_Collected data_:
+--
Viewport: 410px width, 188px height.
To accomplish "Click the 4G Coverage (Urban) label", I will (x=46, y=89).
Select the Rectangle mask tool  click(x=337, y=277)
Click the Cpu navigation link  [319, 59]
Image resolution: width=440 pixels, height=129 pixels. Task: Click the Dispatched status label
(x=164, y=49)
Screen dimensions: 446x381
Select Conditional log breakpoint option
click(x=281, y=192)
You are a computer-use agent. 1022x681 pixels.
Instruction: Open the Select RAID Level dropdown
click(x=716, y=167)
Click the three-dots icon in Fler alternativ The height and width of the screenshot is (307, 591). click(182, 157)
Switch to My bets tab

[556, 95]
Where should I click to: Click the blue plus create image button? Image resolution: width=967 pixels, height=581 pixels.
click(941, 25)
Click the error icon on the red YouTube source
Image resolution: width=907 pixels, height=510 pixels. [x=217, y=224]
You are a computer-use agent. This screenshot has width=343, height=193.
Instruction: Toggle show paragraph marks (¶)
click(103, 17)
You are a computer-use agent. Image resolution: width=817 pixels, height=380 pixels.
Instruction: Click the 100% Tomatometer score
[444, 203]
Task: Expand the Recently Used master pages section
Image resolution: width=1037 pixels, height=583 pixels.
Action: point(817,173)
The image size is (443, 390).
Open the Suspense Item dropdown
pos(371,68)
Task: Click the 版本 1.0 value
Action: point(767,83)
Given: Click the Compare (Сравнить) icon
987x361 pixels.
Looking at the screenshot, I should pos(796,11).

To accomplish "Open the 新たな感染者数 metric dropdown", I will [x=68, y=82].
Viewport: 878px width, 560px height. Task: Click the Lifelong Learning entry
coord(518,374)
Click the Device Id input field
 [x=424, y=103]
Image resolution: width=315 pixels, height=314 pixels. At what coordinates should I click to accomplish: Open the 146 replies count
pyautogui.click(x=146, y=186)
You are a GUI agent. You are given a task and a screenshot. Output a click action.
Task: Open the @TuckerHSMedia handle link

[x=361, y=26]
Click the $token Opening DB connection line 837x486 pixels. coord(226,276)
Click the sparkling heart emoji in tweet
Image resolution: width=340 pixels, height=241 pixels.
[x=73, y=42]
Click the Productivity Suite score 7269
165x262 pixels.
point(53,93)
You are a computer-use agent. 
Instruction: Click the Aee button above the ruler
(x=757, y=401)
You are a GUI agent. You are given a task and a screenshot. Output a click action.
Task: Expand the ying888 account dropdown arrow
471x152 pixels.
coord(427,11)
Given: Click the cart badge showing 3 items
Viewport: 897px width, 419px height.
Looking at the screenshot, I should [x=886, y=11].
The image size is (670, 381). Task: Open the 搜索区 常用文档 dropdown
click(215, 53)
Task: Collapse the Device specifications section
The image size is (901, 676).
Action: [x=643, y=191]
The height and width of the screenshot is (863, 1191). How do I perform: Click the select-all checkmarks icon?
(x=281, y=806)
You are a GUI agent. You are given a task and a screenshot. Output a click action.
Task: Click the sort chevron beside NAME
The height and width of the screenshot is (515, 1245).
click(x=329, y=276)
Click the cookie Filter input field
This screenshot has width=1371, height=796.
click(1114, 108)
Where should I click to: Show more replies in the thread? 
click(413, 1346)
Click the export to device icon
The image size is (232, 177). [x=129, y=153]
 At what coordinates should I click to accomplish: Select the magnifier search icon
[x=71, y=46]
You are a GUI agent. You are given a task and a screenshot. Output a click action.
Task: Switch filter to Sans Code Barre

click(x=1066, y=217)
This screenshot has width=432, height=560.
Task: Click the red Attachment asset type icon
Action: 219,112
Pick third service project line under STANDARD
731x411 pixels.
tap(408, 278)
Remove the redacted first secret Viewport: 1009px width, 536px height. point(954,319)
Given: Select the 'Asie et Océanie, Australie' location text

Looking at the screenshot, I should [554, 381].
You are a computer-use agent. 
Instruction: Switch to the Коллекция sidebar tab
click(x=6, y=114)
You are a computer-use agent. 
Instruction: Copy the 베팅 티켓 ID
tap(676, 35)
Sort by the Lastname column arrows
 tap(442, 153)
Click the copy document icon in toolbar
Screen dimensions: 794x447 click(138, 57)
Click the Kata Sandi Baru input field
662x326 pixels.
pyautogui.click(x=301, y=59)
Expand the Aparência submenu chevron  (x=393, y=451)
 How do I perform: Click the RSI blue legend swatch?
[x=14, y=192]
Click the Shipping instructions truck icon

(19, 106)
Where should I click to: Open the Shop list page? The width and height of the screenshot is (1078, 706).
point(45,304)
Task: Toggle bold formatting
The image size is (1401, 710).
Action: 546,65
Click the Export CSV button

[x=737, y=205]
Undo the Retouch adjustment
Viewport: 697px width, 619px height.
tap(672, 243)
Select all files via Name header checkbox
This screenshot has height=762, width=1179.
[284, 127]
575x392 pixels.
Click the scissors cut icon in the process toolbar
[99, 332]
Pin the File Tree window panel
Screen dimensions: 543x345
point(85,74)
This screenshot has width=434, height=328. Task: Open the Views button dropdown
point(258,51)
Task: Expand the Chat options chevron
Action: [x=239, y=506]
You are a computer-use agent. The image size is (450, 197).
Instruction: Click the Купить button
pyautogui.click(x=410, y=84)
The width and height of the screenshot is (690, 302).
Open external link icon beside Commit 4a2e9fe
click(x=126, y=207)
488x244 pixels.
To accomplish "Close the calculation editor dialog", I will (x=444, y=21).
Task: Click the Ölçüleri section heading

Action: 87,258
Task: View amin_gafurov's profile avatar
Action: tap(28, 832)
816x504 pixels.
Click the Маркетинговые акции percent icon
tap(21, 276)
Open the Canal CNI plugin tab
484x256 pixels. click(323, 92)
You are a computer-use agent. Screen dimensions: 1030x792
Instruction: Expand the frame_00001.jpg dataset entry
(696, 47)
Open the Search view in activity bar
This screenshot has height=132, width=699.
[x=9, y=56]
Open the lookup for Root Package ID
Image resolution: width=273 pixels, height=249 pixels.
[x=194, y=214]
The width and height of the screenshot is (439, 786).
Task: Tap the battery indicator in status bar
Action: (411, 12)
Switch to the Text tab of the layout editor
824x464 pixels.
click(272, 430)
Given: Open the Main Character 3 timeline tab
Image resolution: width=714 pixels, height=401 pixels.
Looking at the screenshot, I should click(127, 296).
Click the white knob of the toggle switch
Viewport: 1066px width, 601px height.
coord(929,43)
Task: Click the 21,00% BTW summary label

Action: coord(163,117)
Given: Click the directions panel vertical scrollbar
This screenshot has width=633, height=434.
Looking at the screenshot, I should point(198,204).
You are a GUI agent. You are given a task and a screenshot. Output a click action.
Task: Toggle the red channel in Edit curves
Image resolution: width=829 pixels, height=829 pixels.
+--
Look over the records. Copy the lines that include the word "panel".

Pin the File Tree window panel
Given: Click the directions panel vertical scrollbar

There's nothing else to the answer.